Having just felt the sting, at that time, of relocating to another country, paying 2 months’ deposit and a month’s rent in advance and kitting out my flat with furniture, I stuck to my guns.

“I’d like to give it a go with a hammer, if that’s alright?”

She spoke to one of the workmen, who fished one out of his toolbox. Downcast eyes, open smirk.

In the circumstances, I think I managed quite well. The circumstances being that, yes, she knew better than I, and the walls were in fact made from the material at the heart of a neutron star. That’s what it felt like anyway. I managed to put two picture hooks up quite successfully in one wall, but an hour and several bent nails later, having predictably achieved little other than to make a mess of the next one, I conceded defeat and headed back to the utility office.

“Um…you were right. The wall’s too hard. Could you get the men to drill it for me please?”

They did, and my mirror, picture frames and canvas picture went up in short order. Three weeks later, all the picture frames are full, apart from those that I put up myself with the hammer in the first place. That’s because those frames are orientated in the portrait position, and I only found out after developing a selection of snaps from the past five or so years of my life, that only two are portrait. The rest are all  landscape. I can’t bring myself to go back down to the office again.
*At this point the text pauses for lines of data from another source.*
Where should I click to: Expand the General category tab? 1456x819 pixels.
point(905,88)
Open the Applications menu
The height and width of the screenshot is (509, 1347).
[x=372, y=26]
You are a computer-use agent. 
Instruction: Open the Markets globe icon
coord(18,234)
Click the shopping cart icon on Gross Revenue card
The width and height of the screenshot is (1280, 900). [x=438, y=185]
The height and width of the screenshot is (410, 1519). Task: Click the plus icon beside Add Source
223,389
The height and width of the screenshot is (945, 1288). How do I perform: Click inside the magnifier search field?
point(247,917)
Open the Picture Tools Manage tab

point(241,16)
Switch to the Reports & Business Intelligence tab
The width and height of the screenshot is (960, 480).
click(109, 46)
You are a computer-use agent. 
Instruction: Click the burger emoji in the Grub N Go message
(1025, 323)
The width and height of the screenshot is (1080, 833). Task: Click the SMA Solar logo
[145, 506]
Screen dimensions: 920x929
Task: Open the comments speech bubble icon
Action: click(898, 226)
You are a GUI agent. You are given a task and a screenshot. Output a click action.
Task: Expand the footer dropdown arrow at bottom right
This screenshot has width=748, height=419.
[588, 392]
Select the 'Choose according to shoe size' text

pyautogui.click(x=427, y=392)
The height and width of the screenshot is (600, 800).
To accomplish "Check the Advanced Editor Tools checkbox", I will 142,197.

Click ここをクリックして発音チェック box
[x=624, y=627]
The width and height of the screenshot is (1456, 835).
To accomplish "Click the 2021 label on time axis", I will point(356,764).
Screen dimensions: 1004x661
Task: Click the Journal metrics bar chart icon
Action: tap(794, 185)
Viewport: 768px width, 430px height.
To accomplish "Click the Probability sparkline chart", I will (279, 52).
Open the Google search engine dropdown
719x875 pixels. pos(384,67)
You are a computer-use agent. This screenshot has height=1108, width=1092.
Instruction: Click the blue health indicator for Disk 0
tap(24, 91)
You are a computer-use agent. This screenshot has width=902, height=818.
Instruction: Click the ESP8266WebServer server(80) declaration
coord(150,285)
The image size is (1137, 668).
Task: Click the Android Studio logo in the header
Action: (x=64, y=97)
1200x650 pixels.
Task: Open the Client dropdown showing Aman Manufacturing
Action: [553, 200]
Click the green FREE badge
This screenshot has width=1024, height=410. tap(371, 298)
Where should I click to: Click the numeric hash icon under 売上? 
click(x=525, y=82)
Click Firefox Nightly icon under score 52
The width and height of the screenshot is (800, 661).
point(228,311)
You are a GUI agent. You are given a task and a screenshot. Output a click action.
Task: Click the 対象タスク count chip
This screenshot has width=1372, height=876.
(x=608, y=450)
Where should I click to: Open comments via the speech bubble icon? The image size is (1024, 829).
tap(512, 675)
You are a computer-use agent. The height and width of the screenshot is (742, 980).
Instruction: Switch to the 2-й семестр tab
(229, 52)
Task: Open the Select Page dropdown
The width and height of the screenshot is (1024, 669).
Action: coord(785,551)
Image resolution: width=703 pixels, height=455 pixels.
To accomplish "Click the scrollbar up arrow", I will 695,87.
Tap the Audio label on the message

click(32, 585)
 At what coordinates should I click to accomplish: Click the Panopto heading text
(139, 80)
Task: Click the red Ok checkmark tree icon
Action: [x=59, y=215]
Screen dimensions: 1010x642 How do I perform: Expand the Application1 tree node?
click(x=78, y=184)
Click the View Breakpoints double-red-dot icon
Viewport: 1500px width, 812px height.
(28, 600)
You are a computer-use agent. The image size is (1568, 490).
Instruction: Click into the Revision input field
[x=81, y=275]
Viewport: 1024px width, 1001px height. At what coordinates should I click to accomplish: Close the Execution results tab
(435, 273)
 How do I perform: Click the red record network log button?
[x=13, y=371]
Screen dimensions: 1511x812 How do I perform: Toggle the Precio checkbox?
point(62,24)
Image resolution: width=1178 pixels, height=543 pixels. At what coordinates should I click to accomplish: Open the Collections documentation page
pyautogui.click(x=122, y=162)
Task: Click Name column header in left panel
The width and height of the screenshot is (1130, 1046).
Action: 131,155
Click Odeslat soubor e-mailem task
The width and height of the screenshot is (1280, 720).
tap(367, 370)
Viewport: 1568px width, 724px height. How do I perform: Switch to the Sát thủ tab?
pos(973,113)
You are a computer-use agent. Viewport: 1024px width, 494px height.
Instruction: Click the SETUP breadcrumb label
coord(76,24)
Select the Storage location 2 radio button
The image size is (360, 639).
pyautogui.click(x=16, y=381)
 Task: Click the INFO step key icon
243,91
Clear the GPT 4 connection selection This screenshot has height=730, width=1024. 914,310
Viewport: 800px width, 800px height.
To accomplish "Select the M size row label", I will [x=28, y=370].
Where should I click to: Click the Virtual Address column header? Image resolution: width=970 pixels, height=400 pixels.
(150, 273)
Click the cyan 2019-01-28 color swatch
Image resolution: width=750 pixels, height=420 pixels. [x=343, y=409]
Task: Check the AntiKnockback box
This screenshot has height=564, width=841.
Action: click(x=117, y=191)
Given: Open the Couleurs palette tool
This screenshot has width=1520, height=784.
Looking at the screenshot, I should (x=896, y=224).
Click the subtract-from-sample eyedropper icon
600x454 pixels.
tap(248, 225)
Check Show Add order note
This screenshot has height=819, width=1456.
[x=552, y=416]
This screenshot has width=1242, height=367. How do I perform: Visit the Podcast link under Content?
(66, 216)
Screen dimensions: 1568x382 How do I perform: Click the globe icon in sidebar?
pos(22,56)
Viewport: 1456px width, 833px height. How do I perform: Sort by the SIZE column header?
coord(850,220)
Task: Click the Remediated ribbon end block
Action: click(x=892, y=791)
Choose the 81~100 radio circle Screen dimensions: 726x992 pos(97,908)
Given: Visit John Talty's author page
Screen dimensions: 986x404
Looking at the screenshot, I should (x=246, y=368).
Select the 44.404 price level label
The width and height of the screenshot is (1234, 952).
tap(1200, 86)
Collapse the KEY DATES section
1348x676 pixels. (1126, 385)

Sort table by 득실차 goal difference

Moving on. In my second month here I have begun learning very basic Thai. My first lesson involved learning a series of homonyms, and while in English we distinguish the meaning of these through context (compare ‘Up the ante’ with ‘I’m visiting my Aunty’ – though that’s possibly a bad example for a couple of reasons; bark and bark, bank and bank, and there/their/they’re are all alternatives) Thai is of course a tonal language, so the words I was learning were not homonyms at all but completely distinct words, depending on the tone used. There are five tones in Thai: low, mid, high, rising and falling (I’ll indicate these in brackets after the word). So in my first lesson I learnt the words for no, new and the word added to a statement to indicate that it’s a question – mai (F), mai (L) and mai (R) respectively. I also learnt he, knee and to enter: khao (R), khao (L) and khao (F); white, news, and rice: khaao (R), khaao (L) and khaao (F); and near, far, and chicken: glai (F), glai (M) and glai (L).  I then learnt some basic sentences, some more useful than others, like ‘Is it near?’, ‘is it far?’ and ‘No, it’s not a new knee’. Though I have begun to creak in recent months, so I’ll keep that one in reserve.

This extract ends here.